Taylor’s debut may sport a gonzo title, but it’s more like the sophisticated sci-fi satire of Kurt Vonnegut, mildly tweaked for Pacific Northwest sensibilities. Outside Seattle, five young college dropouts enjoy the slacker lifestyle—smoking dope, fiddling with computers, and working barista-level jobs. One of them, Uli, is a rogue biochemical scientist with a habit of experimenting secretly on his friends. His latest experiment—lacing their marijuana with a fancy offshoot of Ecstasy as a way to grow fresh brain tissue—goes too well. Suddenly, their brain waves amped enough to create radio interference, Tony, Kaitlin, Astrid, and Alan possess superhuman powers of perception, telepathy, bilocation, materialization, and dematerialization—things that might be considered dangerous if these youths were more than latter-day hippies with short attention spans and no ambition. Nevertheless, they catch the attention of virtually immortal, normally invisible cosmic entities, the ones who inspire legends of angels, leprechauns, faeries, tricksters, and Native American spirit-animals (including the assassin rabbit).
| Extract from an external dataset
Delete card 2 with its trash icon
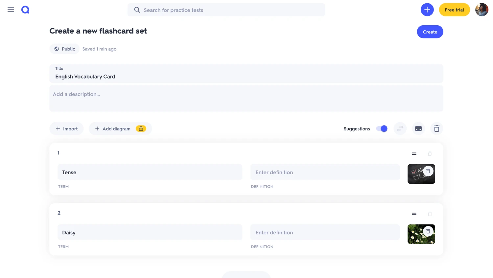The image size is (493, 278). point(430,214)
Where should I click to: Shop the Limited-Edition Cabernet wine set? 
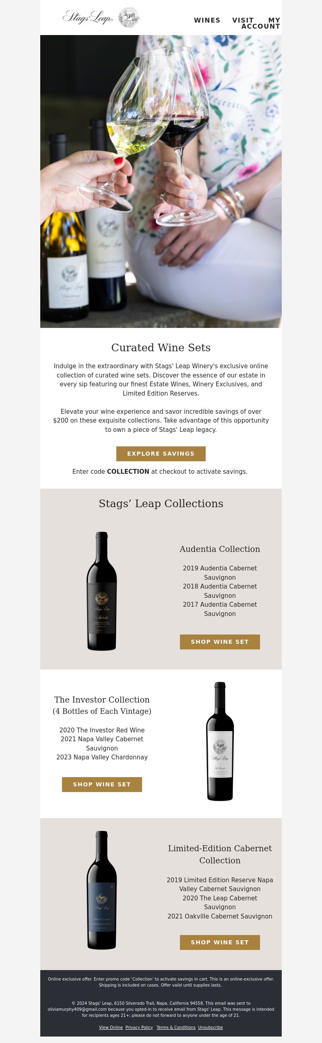point(220,942)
These various supernatural, virtually immortal beings meet with the “new people” (as they call the newly gifted slackers)—whose godlike powers may just exceed their own—to assess what kind of threat the kids pose. Meanwhile, in addition to numerous (albeit never belabored) sci-fi inside jokes and Starfleet references, Taylor throws the bewildered reader several semiconnected plotlines: a mildly Ray Bradbury/Jack Finney–esque paranormal traveling circus; an insidious computer virus in the process of taking over and controlling all data technology; and illegal dumping of industrial waste (by one of the god-kids’ parents) that comes alive and evolves into a golemlike “purple dirt yeti” creature arbitrarily named Mike. By the end, most of these story threads are left dangling, suggesting either that Taylor has a planned sequel up his Seahawks-jersey sleeve or that Washington state slacker types, even granted possibly limitless superpowers, would rather just go surfing, have sex, and chill.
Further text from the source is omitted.